(Stored items)
-------

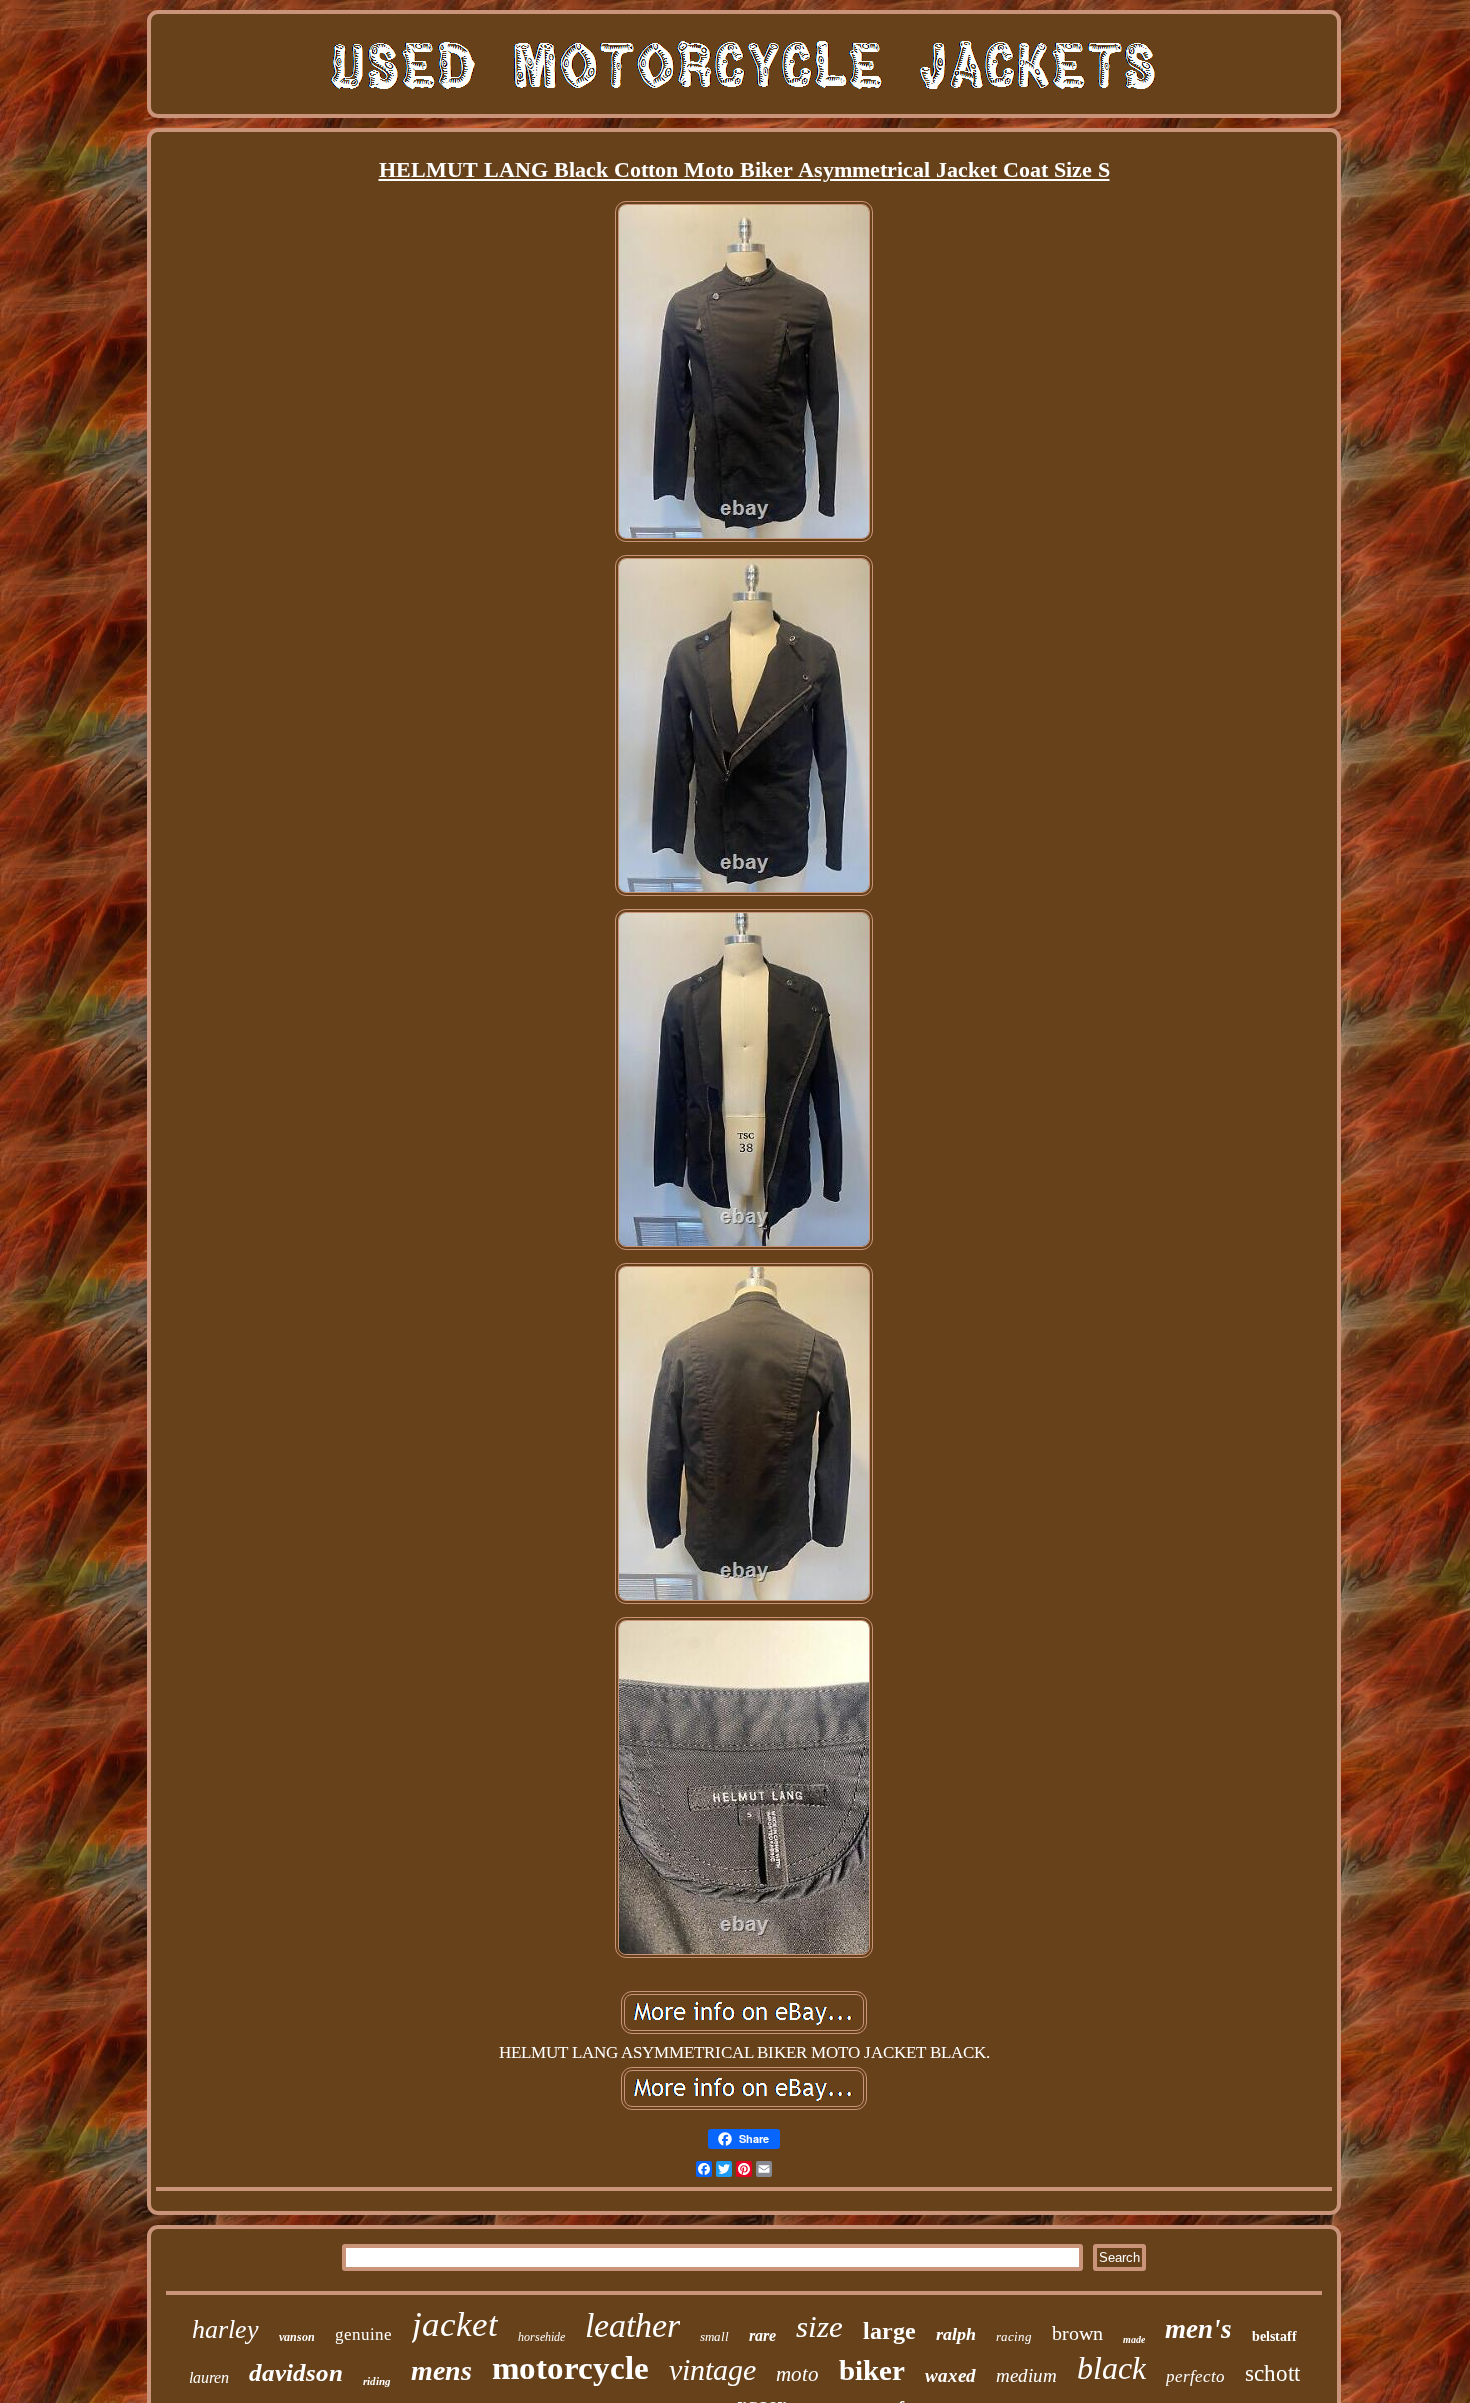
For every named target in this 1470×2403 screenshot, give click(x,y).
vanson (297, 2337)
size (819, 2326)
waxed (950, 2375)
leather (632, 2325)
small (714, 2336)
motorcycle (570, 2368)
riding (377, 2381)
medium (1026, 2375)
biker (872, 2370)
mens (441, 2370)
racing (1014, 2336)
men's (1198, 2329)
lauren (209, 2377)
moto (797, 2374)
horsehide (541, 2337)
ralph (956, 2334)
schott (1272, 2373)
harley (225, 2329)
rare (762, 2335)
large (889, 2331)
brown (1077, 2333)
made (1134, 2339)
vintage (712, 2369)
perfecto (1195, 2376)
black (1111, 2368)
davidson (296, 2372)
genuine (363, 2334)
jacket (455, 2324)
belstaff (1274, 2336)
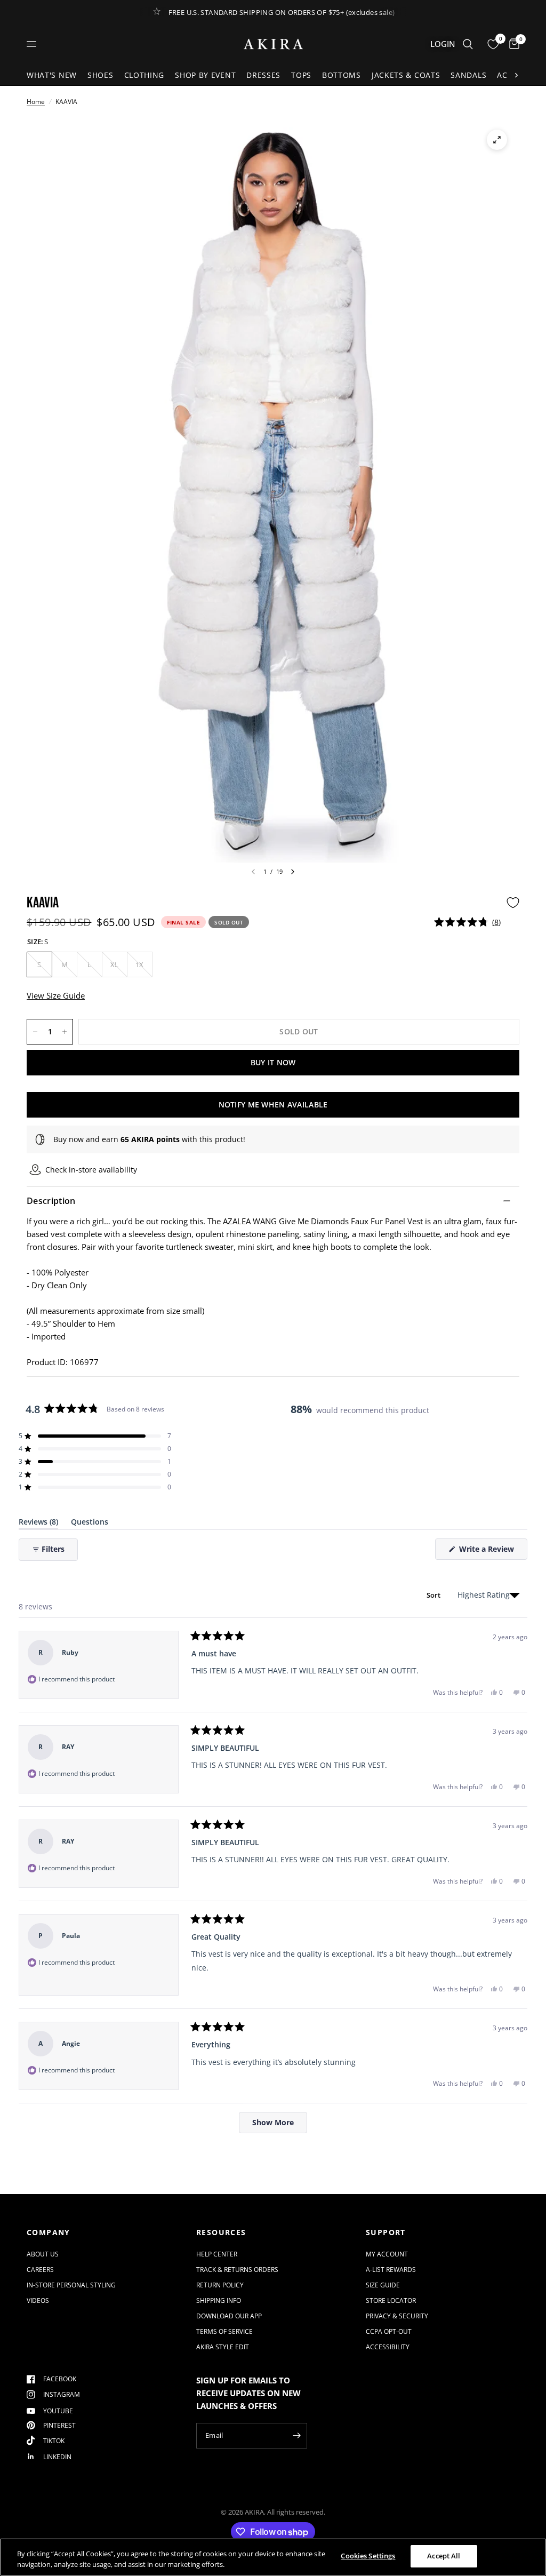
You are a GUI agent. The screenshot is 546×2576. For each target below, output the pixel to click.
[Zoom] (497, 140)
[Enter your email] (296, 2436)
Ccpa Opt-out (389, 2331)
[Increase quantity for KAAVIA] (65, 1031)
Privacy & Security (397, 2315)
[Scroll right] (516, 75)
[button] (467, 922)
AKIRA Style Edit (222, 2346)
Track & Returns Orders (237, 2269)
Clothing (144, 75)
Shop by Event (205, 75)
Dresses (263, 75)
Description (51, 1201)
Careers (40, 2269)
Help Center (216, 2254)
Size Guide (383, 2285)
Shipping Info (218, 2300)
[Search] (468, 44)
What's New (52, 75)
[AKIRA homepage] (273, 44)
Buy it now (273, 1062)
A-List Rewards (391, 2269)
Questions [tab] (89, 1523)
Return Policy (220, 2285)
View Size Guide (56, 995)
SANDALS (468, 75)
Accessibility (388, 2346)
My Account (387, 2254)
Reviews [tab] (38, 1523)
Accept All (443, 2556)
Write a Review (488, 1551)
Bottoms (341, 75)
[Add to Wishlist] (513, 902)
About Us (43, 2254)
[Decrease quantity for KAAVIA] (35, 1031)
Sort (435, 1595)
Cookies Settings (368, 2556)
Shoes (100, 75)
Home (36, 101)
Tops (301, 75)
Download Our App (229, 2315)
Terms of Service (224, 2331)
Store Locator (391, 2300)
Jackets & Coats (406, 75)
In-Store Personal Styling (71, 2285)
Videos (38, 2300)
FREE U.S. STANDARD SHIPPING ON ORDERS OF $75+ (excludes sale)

-------

**PROBLEM DESCRIPTION:**
Print the records again exactly. Skip every picture.

**WRITTEN RESPONSE:**
For every named target in this 1470×2403 screenshot, give click(x,y).
vanson (297, 2337)
size (819, 2326)
waxed (950, 2375)
leather (632, 2325)
small (714, 2336)
motorcycle (570, 2368)
riding (377, 2381)
medium (1026, 2375)
biker (872, 2370)
mens (441, 2370)
racing (1014, 2336)
men's (1198, 2329)
lauren (209, 2377)
moto (797, 2374)
horsehide (541, 2337)
ralph (956, 2334)
schott (1272, 2373)
harley (225, 2329)
rare (762, 2335)
large (889, 2331)
brown (1077, 2333)
made (1134, 2339)
vintage (712, 2369)
perfecto (1195, 2376)
black (1111, 2368)
davidson (296, 2372)
genuine (363, 2334)
jacket (455, 2324)
belstaff (1274, 2336)
You are a GUI agent. The screenshot is 546×2576. For each target below, output the pixel to click.
[Zoom] (497, 140)
[Enter your email] (296, 2436)
Ccpa Opt-out (389, 2331)
[Increase quantity for KAAVIA] (65, 1031)
Privacy & Security (397, 2315)
[Scroll right] (516, 75)
[button] (467, 922)
AKIRA Style Edit (222, 2346)
Track & Returns Orders (237, 2269)
Clothing (144, 75)
Shop by Event (205, 75)
Dresses (263, 75)
Description (51, 1201)
Careers (40, 2269)
Help Center (216, 2254)
Size Guide (383, 2285)
Shipping Info (218, 2300)
[Search] (468, 44)
What's New (52, 75)
[AKIRA homepage] (273, 44)
Buy it now (273, 1062)
A-List Rewards (391, 2269)
Questions [tab] (89, 1523)
Return Policy (220, 2285)
View Size Guide (56, 995)
SANDALS (468, 75)
Accessibility (388, 2346)
My Account (387, 2254)
Reviews [tab] (38, 1523)
Accept All (443, 2556)
Write a Review (488, 1551)
Bottoms (341, 75)
[Add to Wishlist] (513, 902)
About Us (43, 2254)
[Decrease quantity for KAAVIA] (35, 1031)
Sort (435, 1595)
Cookies Settings (368, 2556)
Shoes (100, 75)
Home (36, 101)
Tops (301, 75)
Download Our App (229, 2315)
Terms of Service (224, 2331)
Store Locator (391, 2300)
Jackets & Coats (406, 75)
In-Store Personal Styling (71, 2285)
Videos (38, 2300)
FREE U.S. STANDARD SHIPPING ON ORDERS OF $75+ (excludes sale)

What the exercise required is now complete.